Countries closing ranks against Snowden


We tend to view international politics in terms of horizontal divisions with nation states competing with each other at various levels that can on occasion lead to conflicts. Sometimes this split can be taken advantage of by playing one country against the other. But in the case of Edward Snowden we see even countries that are not particularly friendly to the US closing ranks and being reluctant to give him asylum. Even South American countries who are furious at what the US and Western European countries did to the Bolivian president’s plane still have not accepted him.

Undoubtedly one reason is that countries do not want to be seen as too hostile to the US. The US government is notorious for harshly punishing any smaller country that does not toe its line, as we can see from the cruel decades-long embargo that has been imposed on Cuba, causing immense hardship to the people of that nation.

But there is another factor at play. We must never forget that there are other ways to see the international divide and that is along a vertical dimension between governments and their own peoples. This is because all governments are to varying degrees authoritarian. While governments view other governments as potential adversaries, they also view their own people in the same way because the people may demand more from the government than it is willing to allow. This is most clear in the case of dictatorships but it is also true of more democratic countries.

Governments don’t like ordinary people getting ideas above their station and this tension is clearly at play in the case of Snowden. While it is undoubtedly the case that some governments welcome what Snowden did because it reveals the extent to which the US is exerting its hegemonic power, they are also wary of encouraging whistleblowers within their own countries who might reveal things that are embarrassing to them.

We see this most clearly with the UN Secretary General Ban Ki-Moon, who is a tool of governments in general and the US and Western Europe in particular, who stepped into the fray, saying that Snowden has ‘misused’ digital communications, an extraordinary statement when the biggest ‘misuser’ is clearly the US government.

The question is which country will eventually break ranks and have the courage to embrace Snowden. It is important that this happen because he must not be allowed to fall into the clutches of the Obama administration.

Comments

  1. Chiroptera says

    The question is which country will eventually break ranks and have the courage to embrace Snowden.

    Surely there’s a country someplace where the people actually succeeded in electing people who believe in democracy? Or is 150 nations too small a sample to expect to see such a statistically unlikely event?

  2. slc1 says

    It looks like it’s boiling down to Cuba. Now, the question is, how is he going to get there?

  3. AsqJames says

    I don’t hold out much hope that Edward Snowdon will find a country to give him asylum.
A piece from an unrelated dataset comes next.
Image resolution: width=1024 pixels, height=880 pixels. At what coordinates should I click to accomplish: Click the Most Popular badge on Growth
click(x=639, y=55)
    Countries don’t have principles, they have interests. Even if we allow that there are governments who do not fear encouraging their own whistle blowers as Mano outlined, they would put their interests and the interests of their country above the principles Snowdon is standing for.

    What’s the betting the US ambassador (or whatever representative there is) in every country they think Snowdon may go to is getting busy explaining to them how it isn’t in that country’s interest to upset America?

  4. smrnda says

    My hope for him is that some countries might want to thumb their nose at the US more than they want to crack down on whistle-blowers of different sorts. Regrettably I don’t think many countries will side with him on principle, just out of spite.

  5. Lofty says

    If the US has beed spying on everyone, is there even one coultry on Earth that has no dirty secrets they want to hide from the public gaze? Snowden hasn’t a single friend in power.